• **EXERCISE AIM**: Every line from the line containing "Expand audio options arrow beside オーディオ" through the end of the data is to be reproduced exactly, excluding pictures.

• **DATA FOR ANALYSIS**:
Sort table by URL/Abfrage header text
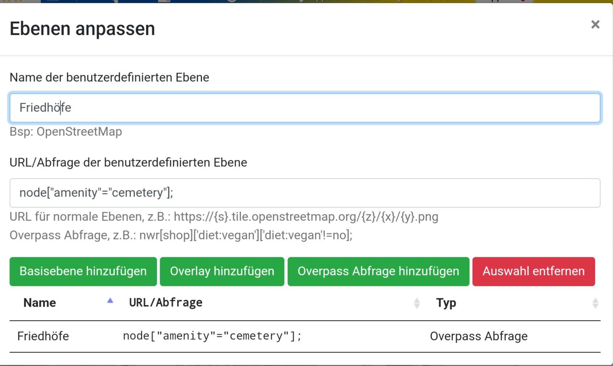613x366 pixels. pyautogui.click(x=165, y=303)

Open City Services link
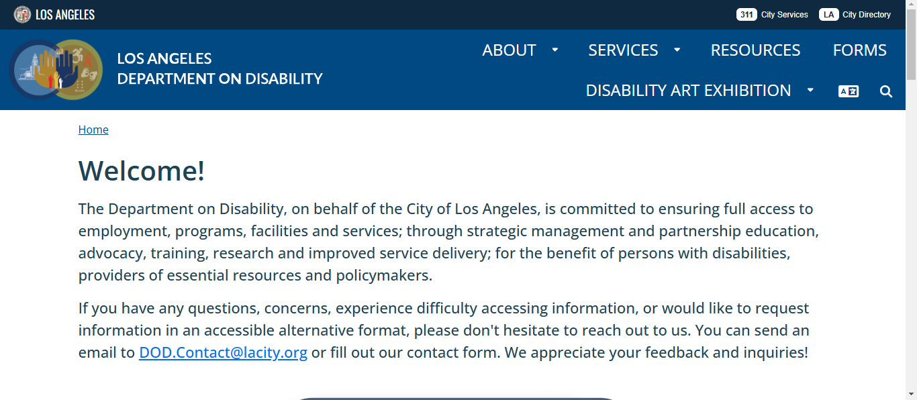click(784, 15)
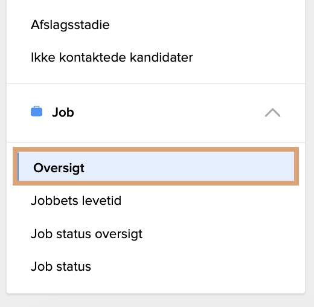Select Ikke kontaktede kandidater
The height and width of the screenshot is (307, 314).
click(112, 57)

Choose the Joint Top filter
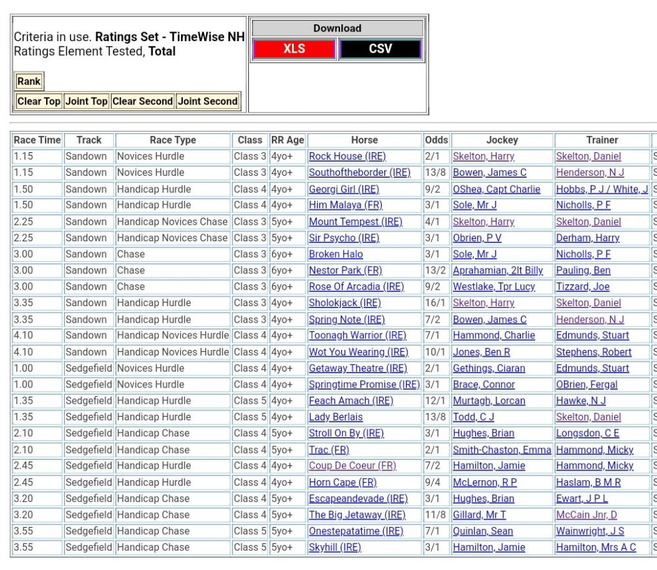pos(86,101)
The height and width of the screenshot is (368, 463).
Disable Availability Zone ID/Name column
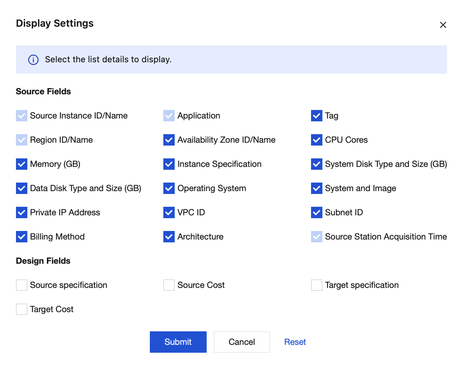tap(169, 140)
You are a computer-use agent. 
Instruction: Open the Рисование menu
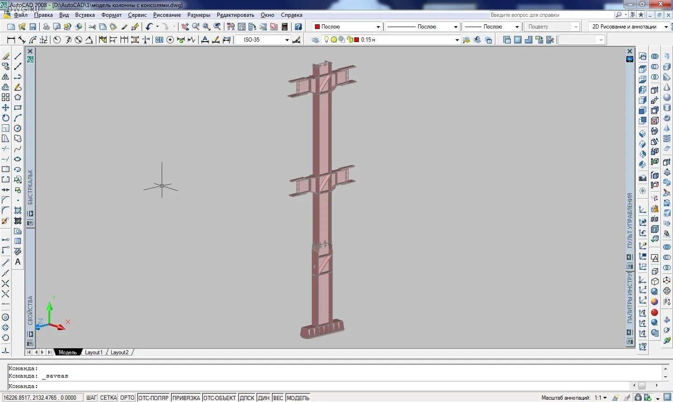pos(167,14)
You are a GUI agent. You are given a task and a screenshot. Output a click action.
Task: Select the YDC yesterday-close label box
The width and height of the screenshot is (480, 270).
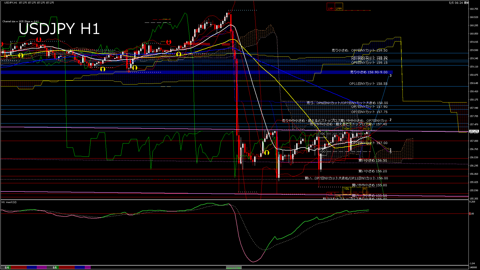[323, 134]
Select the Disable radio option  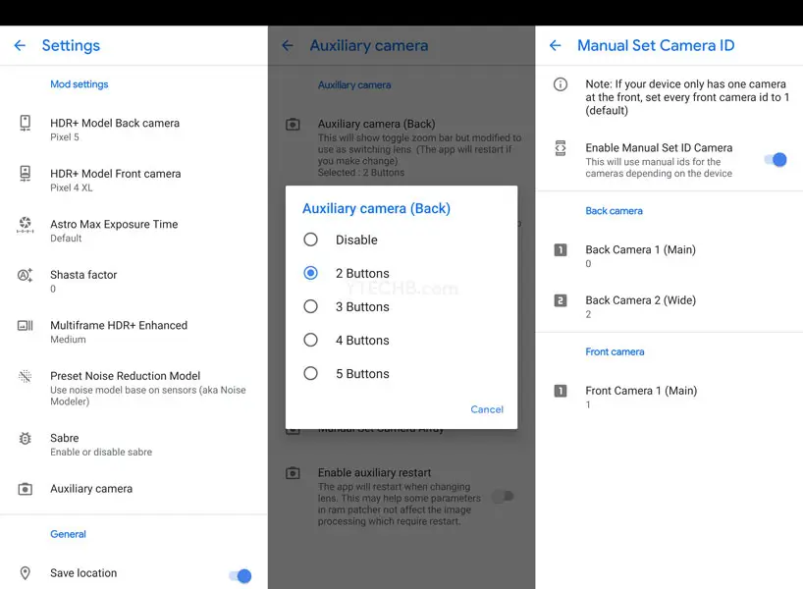point(311,240)
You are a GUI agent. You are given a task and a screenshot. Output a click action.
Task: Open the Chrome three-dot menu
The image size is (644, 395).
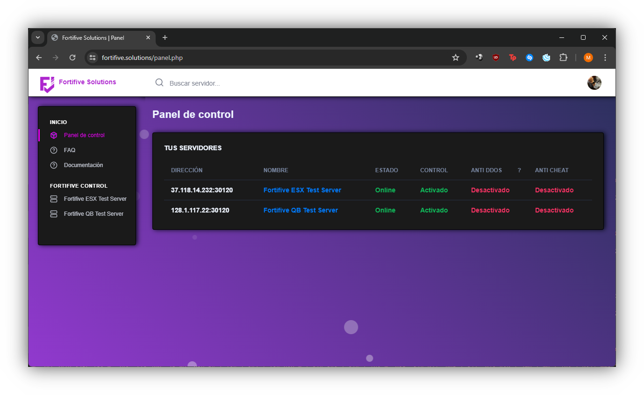(x=605, y=58)
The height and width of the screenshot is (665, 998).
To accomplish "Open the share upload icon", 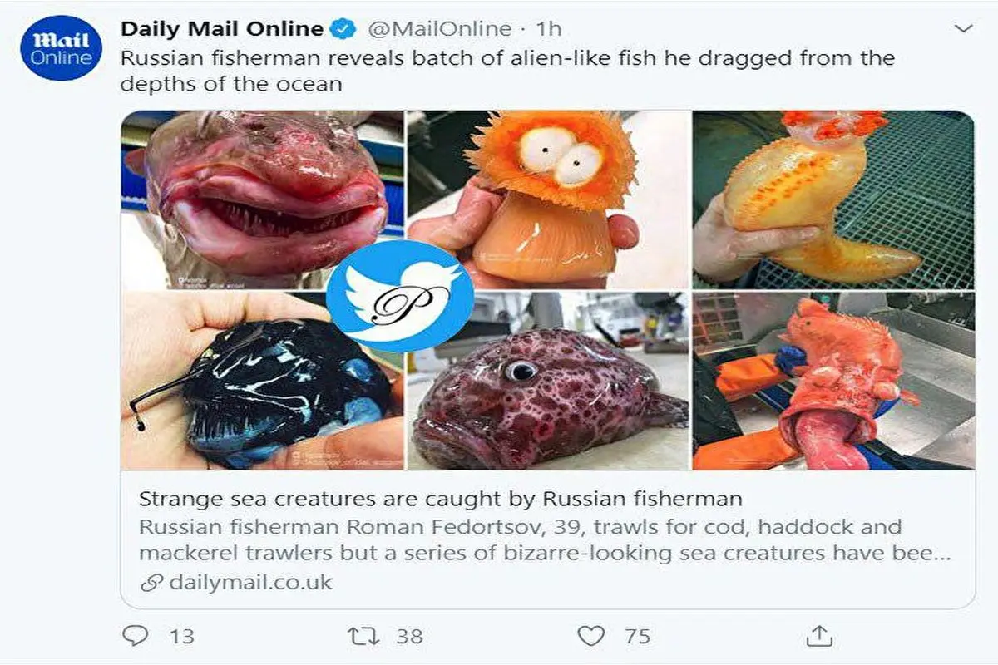I will pos(819,635).
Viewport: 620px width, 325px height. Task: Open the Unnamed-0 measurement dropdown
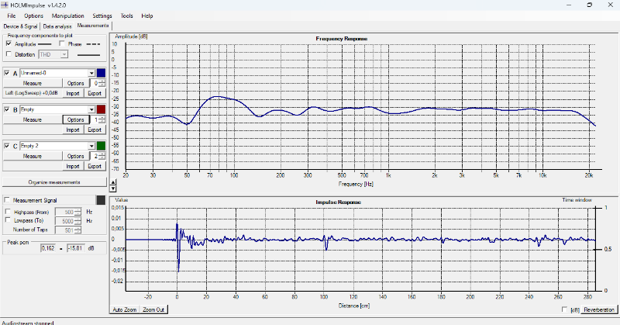91,73
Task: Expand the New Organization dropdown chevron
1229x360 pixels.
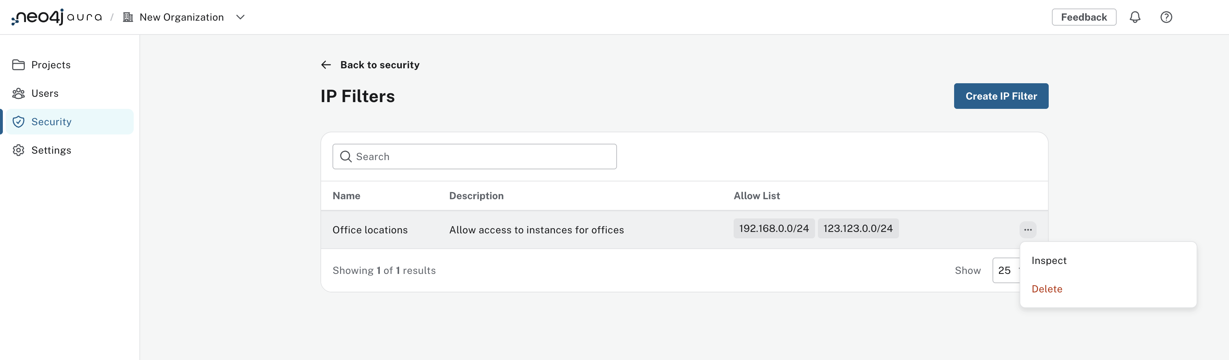Action: pyautogui.click(x=240, y=17)
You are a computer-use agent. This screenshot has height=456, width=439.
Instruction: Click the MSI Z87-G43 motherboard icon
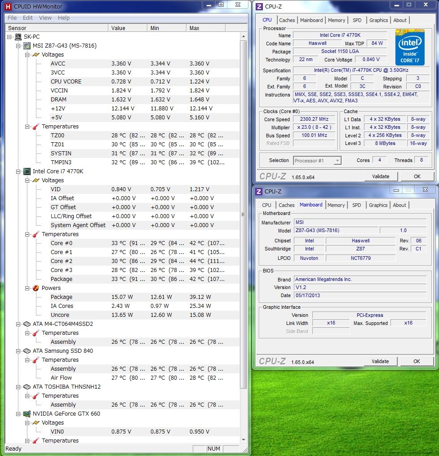(27, 46)
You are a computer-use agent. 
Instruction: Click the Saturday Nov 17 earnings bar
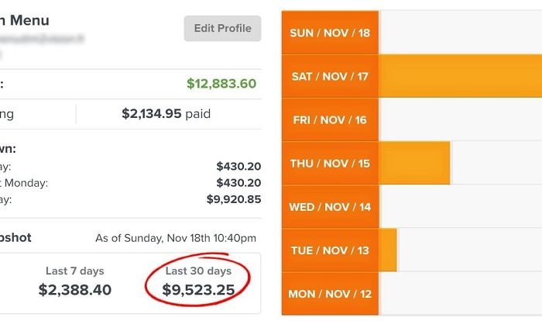(x=460, y=76)
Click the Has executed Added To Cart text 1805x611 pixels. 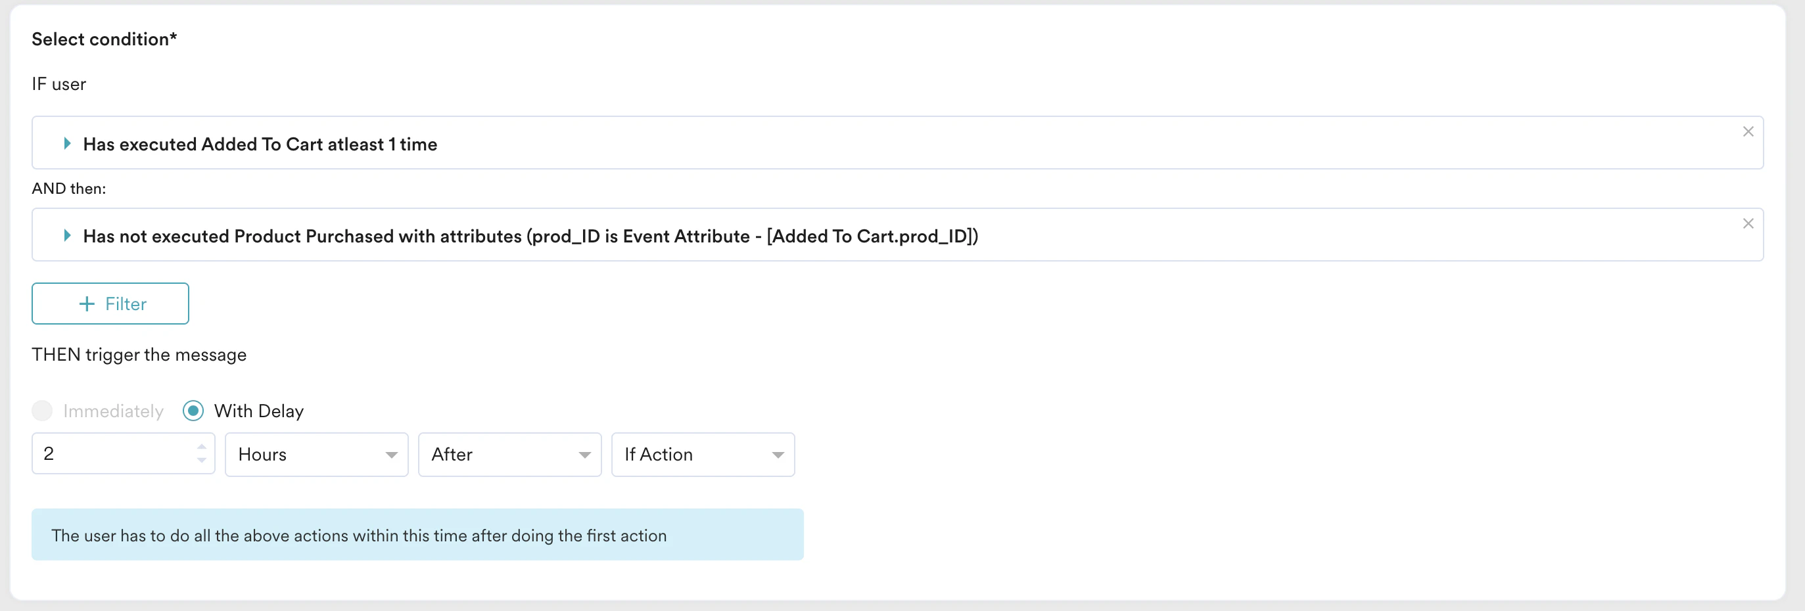[x=260, y=144]
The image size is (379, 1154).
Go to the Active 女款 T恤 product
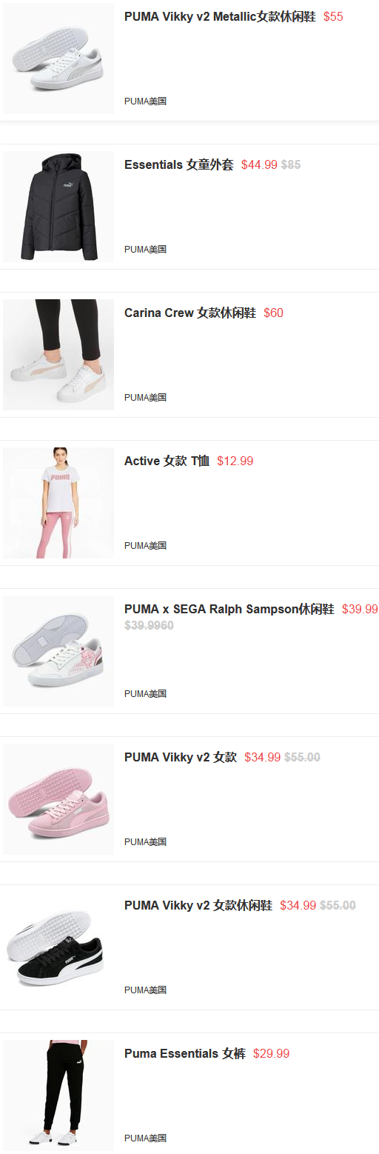[x=167, y=461]
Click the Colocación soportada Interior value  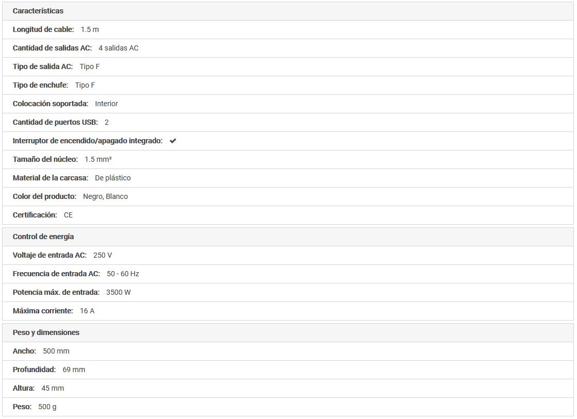(106, 104)
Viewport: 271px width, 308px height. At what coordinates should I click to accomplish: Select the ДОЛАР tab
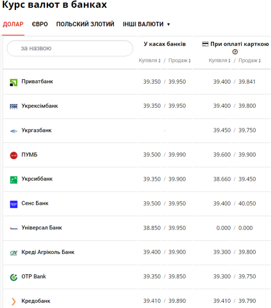click(13, 24)
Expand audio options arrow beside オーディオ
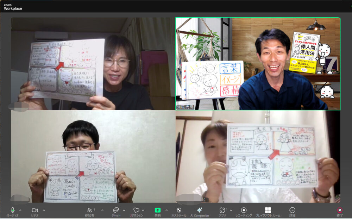The image size is (352, 219). [x=20, y=210]
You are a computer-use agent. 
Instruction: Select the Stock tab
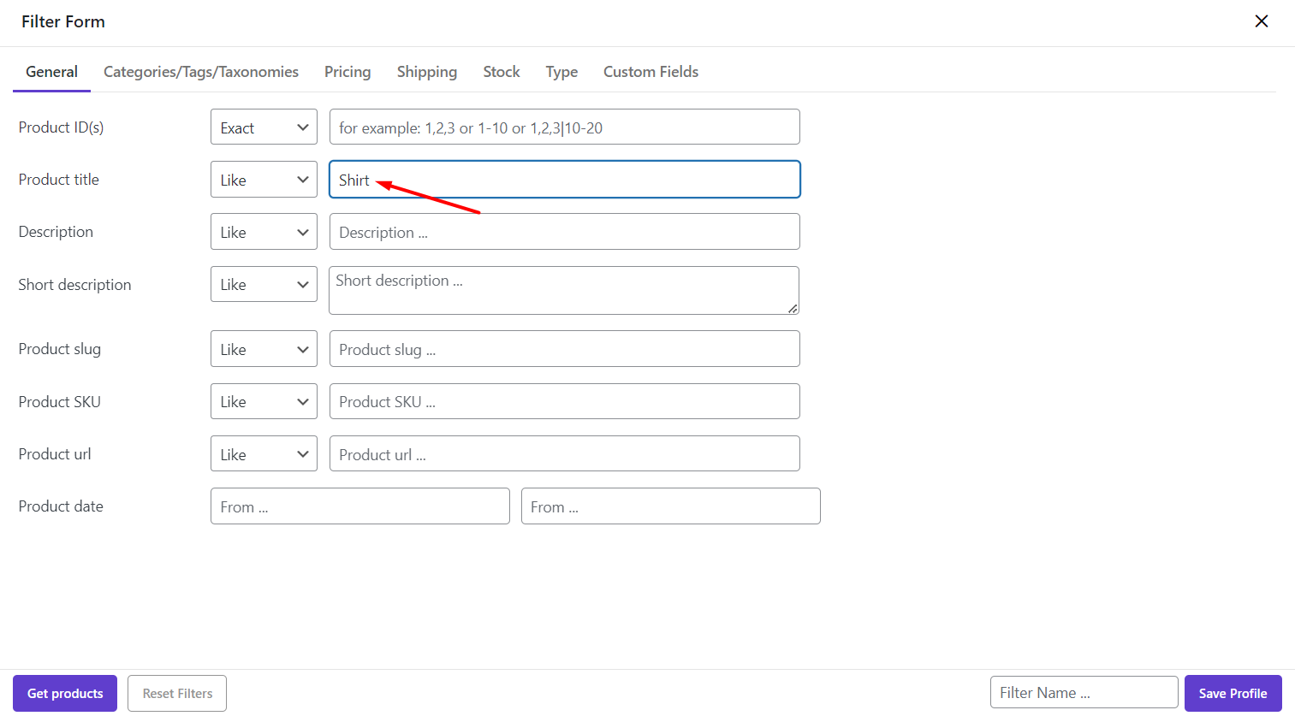pos(502,72)
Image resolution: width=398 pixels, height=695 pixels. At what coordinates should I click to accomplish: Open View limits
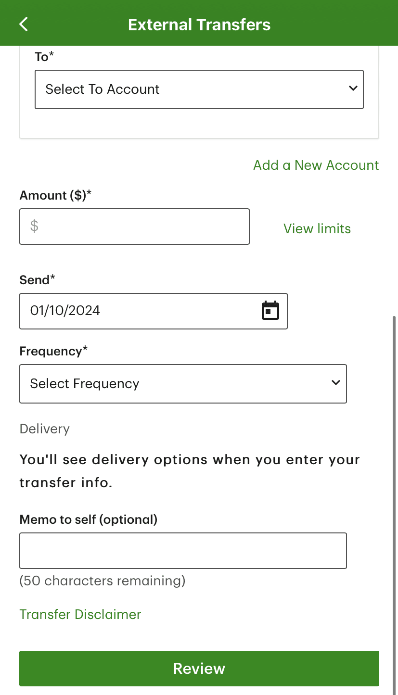(x=317, y=228)
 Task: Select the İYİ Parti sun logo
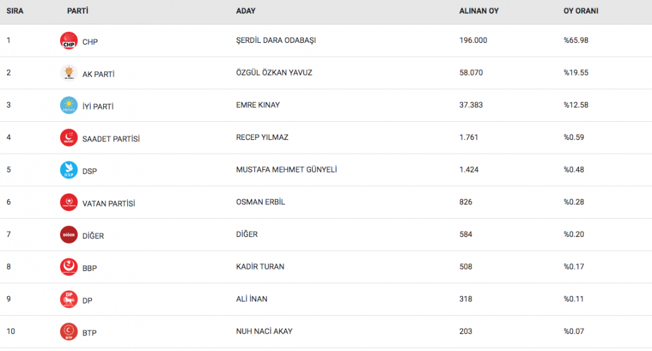(x=68, y=105)
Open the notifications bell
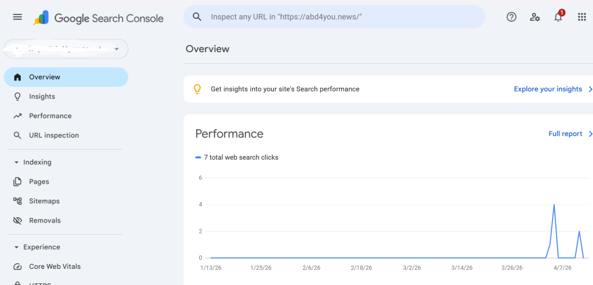593x285 pixels. [558, 17]
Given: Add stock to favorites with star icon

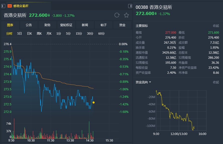Looking at the screenshot, I should click(126, 15).
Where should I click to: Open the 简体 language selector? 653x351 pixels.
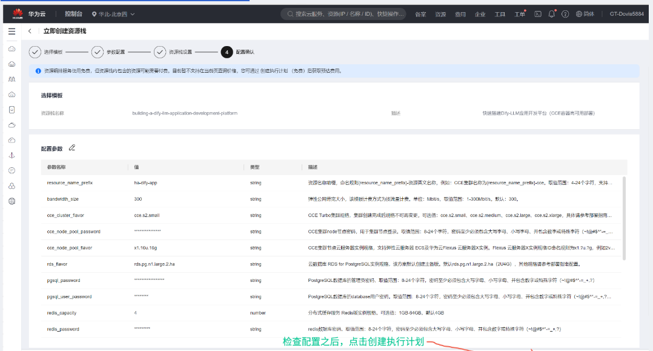click(585, 14)
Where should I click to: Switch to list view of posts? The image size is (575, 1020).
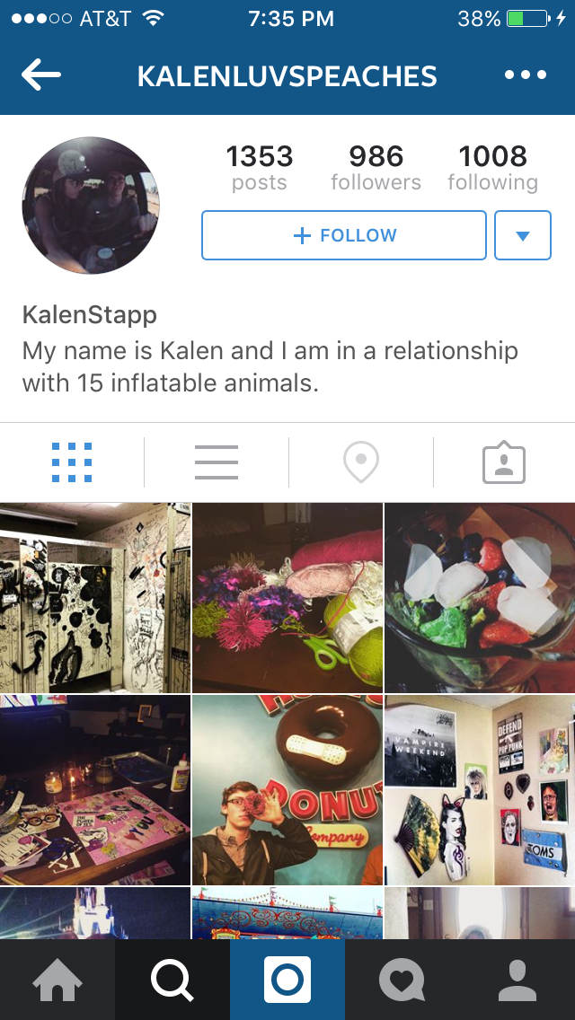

• **ANSWER TO THE EXERCISE**:
Expand audio options arrow beside オーディオ
The image size is (352, 219). [x=20, y=210]
You are a computer-use agent. 
Instruction: Select the Stock tab
pos(502,72)
Image resolution: width=398 pixels, height=695 pixels. At what coordinates should I click to accomplish: Open View limits
(x=317, y=228)
 Task: Select the İYİ Parti sun logo
(x=68, y=105)
Open the notifications bell
593x285 pixels. [558, 17]
Given: Add stock to favorites with star icon

Looking at the screenshot, I should click(126, 15).
Where should I click to: Open the 简体 language selector? 653x351 pixels.
click(585, 14)
Where should I click to: Switch to list view of posts? The image size is (575, 1020).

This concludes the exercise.